The sweep of the powerful and ultra-rich Wat Dhammakaya temple on Bangkok's outskirts comes after Thailand's junta chief invoked special powers to put its sprawling 1,000-acre compound under military control.
But it became the latest failed attempt to arrest Phra Dhammachayo, the septuagenarian monk who founded the breakaway Buddhist order in 1970, after police said they were unable to find him but would resume their search the following day.
The former abbot is believed to be holed up inside the compound, which is famous for its space-age architecture, though he has not been seen in public for months.
Police issued a warrant for his arrest last year on charges of money laundering and accepting embezzled funds worth 1.2 billion baht ($33 million) from the jailed owner of a cooperative bank.

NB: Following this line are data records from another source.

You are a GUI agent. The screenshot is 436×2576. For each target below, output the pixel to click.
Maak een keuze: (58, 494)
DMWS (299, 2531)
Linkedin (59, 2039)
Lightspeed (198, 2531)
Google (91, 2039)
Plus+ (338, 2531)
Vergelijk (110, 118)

Previous attempts to raid the temple have been thwarted after thousands of devotees showed up to defend the elderly abbot.
Desperate to avoid clashes with monks and other disciples, the Thai junta endorsed a sudden order early Thursday that gave authorities special powers to block ff the area.

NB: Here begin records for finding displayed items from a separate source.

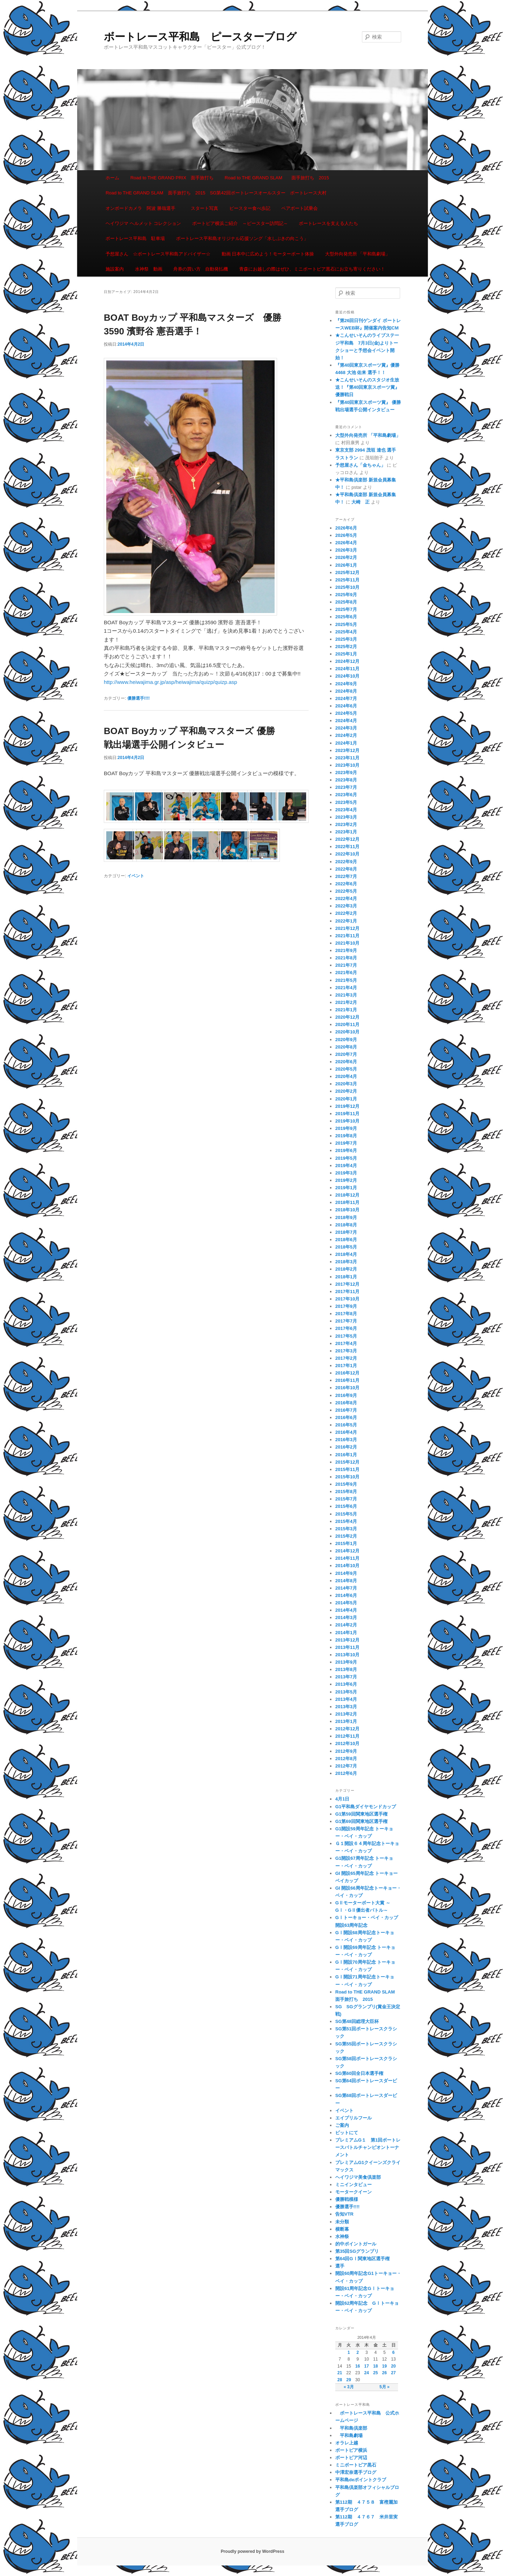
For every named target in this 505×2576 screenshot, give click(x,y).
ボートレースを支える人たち (328, 223)
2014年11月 (347, 1558)
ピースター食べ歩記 (249, 208)
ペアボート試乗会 (299, 208)
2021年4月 (346, 987)
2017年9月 (346, 1306)
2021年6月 (346, 972)
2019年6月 (346, 1150)
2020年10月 (347, 1031)
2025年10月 (347, 587)
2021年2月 (346, 1002)
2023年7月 (346, 787)
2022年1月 (346, 921)
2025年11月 (347, 580)
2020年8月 (346, 1047)
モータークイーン (353, 2192)
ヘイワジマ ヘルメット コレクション (143, 223)
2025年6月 (346, 616)
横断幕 (342, 2229)
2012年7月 (346, 1766)
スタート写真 (204, 208)
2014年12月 (347, 1550)
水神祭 (342, 2236)
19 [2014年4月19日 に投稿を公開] (384, 2366)
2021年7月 (346, 965)
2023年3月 (346, 817)
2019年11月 (347, 1113)
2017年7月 (346, 1321)
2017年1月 (346, 1365)
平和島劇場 (349, 2435)
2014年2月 (346, 1625)
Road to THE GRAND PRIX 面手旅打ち (172, 177)
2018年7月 (346, 1232)
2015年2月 (346, 1536)
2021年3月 (346, 995)
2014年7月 (346, 1588)
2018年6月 (346, 1239)
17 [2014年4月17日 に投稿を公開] (366, 2366)
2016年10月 (347, 1387)
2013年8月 (346, 1669)
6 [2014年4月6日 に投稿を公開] (393, 2352)
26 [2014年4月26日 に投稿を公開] (384, 2372)
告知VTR (344, 2214)
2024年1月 (346, 743)
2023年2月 (346, 824)
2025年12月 (347, 572)
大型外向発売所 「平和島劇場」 (357, 254)
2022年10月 (347, 854)
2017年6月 (346, 1328)
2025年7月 (346, 609)
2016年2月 (346, 1447)
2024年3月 (346, 728)
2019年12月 (347, 1106)
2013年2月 (346, 1714)
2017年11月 (347, 1291)
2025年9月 (346, 594)
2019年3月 (346, 1173)
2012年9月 (346, 1751)
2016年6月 (346, 1417)
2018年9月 (346, 1217)
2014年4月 (346, 1610)
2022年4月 (346, 898)
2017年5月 (346, 1336)
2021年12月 (347, 928)
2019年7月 (346, 1143)
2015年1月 (346, 1543)
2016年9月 (346, 1395)
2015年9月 (346, 1484)
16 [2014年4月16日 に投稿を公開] (357, 2366)
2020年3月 (346, 1083)
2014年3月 (346, 1617)
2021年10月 (347, 943)
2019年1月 (346, 1187)
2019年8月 (346, 1135)
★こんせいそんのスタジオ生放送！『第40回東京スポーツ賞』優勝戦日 (367, 387)
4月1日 (342, 1799)
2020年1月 (346, 1098)
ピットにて (346, 2132)
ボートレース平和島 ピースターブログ (200, 36)
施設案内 (115, 269)
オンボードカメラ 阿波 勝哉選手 (143, 208)
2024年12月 (347, 661)
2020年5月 (346, 1069)
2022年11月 (347, 846)
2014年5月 (346, 1602)
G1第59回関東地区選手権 (361, 1814)
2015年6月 (346, 1506)
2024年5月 (346, 713)
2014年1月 (346, 1632)
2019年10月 (347, 1121)
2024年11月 (347, 668)
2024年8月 (346, 691)
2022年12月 (347, 839)
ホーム (112, 177)
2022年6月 (346, 883)
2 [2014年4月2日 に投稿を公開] (357, 2352)
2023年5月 (346, 802)
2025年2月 (346, 646)
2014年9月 (346, 1573)
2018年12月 (347, 1195)
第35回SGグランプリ (357, 2251)
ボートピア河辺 (351, 2457)
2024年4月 (346, 720)
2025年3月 (346, 639)
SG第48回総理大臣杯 (357, 2021)
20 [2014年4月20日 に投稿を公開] (393, 2366)
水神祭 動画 (148, 269)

In a day of high drama and stagecraft, some 4,000 unarmed police and soldiers descended on the site before dawn, locking down roads leading to the compound.

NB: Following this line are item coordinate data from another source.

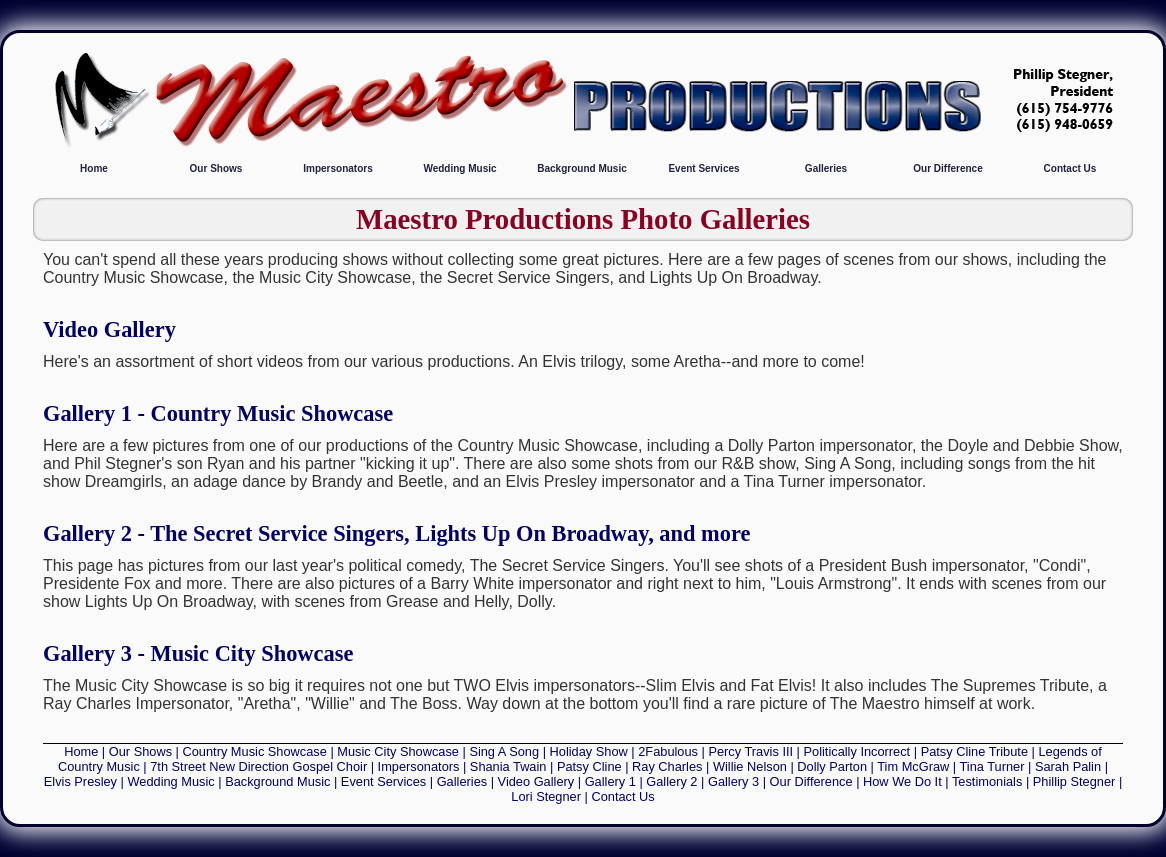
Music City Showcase (398, 751)
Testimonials (987, 781)
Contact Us (1070, 168)
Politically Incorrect (857, 751)
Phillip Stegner (1074, 781)
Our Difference (947, 168)
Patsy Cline (589, 766)
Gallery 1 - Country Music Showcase (218, 413)
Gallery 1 (610, 781)
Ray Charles (667, 766)
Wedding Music (459, 168)
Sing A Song (504, 751)
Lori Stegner (546, 796)
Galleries (826, 168)
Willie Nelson (750, 766)
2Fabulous (668, 751)
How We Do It (902, 781)
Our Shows (216, 168)
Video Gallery (109, 329)
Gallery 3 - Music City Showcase (198, 653)
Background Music (581, 168)
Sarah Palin (1068, 766)
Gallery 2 (671, 781)
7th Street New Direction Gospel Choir (258, 766)
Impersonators (337, 168)
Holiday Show (589, 751)
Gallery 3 (733, 781)
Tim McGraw (913, 766)
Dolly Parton (832, 766)
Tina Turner (992, 766)
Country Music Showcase (255, 751)
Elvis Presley (80, 781)
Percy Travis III (750, 751)
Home (94, 168)
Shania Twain (508, 766)
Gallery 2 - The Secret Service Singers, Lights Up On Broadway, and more (396, 533)
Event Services (703, 168)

After hours of negotiation with monks, some officers managed to enter one gate and cut the lock off on another -- a breakthrough compared to previous stand-offs.
But after scouring "15-20 percent" of the sprawling compound investigators retreated empty handed.
"We still have to keep searching in our all targeted areas, only then can can we say whether he is in there or not," Woranun Srilam, deputy spokesman of Thailand's equivalent of the FBI, told reporters.
Speaking to media outside the temple, a Dhammakaya spokesman said he could not confirm whether the spiritual leader was inside.
"I don't know his whereabouts -- I haven't seen him in about nine months," said Phra Sanitwong Wutthiwangso.
Temple staff have previously said the ex-abbot is innocent but too ill to be questioned by police.
- 'Cultish' -
Historically, Thailand's secular authorities have been reluctant to intervene in the affairs of the clergy in the Buddhist-majority country.
But hostility towards the Dhammakaya sect has mounted in recent years, with critics from the mainstream Buddhist establishment accusing the temple of promoting a pay-your-way to nirvana philosophy.
Aided by a sophisticated PR operation, the sect has enjoyed a meteoric rise over the past three decades, raising tens of millions of dollars and opening outposts around the world.
It is also famous for hosting visually-stunning mass gatherings of monks on Buddhist holy days -- events derided by critics as a display of the sect's "cultish" approach.
The controversy is fuelled in part by speculation that the temple has links to Thaksin Shinawatra -- the ex-premier who was ousted in a 2006 military coup and lies at the heart of the kingdom's rancorous political divide.
The administration of his sister Yingluck, who was also prime minister, was toppled by the military again in 2014.
The temple denies any political affiliations and says it has become a pawn in a battle that pits the Shinawatras and their rural supporters against Bangkok's army-allied elite.
Last week Thailand's new king chose an octoganerian abbot to become the country's top monk, ending a three year stalemate and passing over a Dhammakaya-linked cleric who was next-in-line for the job.